Il tono del libro è lento, distaccato, disilluso nonostante la tensione
sotterranea che le sue proposte e le sue riflessioni nascondono. Con cinismo,
il Qohelet, con il suo «niente di nuovo sotto il sole», sembra dirci –
con Oscar Wilde - «ciò che il futuro ci riserva è il nostro passato».

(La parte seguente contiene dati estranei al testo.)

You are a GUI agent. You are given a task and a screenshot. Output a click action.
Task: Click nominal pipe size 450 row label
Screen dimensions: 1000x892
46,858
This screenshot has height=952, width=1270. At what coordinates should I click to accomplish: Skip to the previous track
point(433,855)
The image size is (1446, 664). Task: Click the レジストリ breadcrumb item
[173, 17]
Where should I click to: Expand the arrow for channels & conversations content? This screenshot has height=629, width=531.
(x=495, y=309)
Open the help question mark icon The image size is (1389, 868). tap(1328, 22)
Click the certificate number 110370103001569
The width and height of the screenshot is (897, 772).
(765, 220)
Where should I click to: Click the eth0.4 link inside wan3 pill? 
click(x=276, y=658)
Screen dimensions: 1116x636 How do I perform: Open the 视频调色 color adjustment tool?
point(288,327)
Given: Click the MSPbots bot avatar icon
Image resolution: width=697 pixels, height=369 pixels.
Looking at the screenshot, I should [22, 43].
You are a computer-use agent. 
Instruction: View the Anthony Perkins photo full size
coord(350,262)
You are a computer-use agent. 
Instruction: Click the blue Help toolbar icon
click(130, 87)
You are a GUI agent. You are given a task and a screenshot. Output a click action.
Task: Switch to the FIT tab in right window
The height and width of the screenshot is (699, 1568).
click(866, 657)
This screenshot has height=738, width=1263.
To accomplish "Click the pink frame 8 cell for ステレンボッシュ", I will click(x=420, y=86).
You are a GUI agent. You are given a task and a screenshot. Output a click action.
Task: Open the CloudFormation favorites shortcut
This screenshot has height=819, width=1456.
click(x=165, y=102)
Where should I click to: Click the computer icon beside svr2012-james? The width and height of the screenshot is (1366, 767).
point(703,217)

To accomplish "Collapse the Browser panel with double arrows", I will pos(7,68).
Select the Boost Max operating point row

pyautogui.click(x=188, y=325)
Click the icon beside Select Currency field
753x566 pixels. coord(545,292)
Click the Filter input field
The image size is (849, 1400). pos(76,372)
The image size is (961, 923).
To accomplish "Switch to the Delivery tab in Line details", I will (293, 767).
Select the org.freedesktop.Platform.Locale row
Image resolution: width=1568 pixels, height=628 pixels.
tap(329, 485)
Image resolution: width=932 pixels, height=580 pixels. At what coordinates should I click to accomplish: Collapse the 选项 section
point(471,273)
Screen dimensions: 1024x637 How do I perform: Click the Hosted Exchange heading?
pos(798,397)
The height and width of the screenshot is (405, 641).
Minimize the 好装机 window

Dal punto di vista di una teologia della storia, il Qohelet è
l’unico autore biblico che abbandona la visione scritturistica della storia
intesa come un progetto divino in progressivo sviluppo lineare e messianico.
… eppure
Il Qohelet non si sofferma sul «problema» Dio in quanto tale, non
disturba le orbite celesti se non in quella parte che interferisce con il
problema dell’uomo.
Eppure, il libro fa parte del Canone a testimonianza che il terreno degli
interrogativi umani, anche quelli amari che non hanno la risposta alla portata
di mano, come quello della sofferenza del giusto, sono spazi che – seppure sembrino
sussurrare un’amara assenza di Dio e un assordante vuoto – possono in realtà
«essere misteriosamente fecondati da Dio».
Ravasi ci ricorda che «la parola “ispirata” di Qohelet è anche da
interpretare alla luce della progressività pedagogica della stessa rivelazione
divina che, pur avendo una logica di fondo lineare, conosce tappe lente di
attuazione, vive in attesa, si sonda lungo soste e percorsi tortuosi. In questo
senso si può dire che per il cristiano la parola di Qohelet è come un
indice puntato verso la pienezza di Cristo in cui la tensione della ricerca e
dell’autore antico testamentario troverà una risposta conclusiva e non evasiva.
Dio, infatti, non resterà più nei suoi cieli né parlerà con la mediazione dei
segni ambigui ma “si farà voce umana, limite, povertà, fragilità, domanda,
ansia, interrogativo a Dio stesso nel Figlio vero uomo” (N. Berdjaev)».
Il Nuovo Testamento apre i sensi delusi del Qohelet – «vanità di vanità,
tutto è vanità», «niente di nuovo sotto il sole» – alla novità del senso di
colui che ha fatto nuove tutte le cose.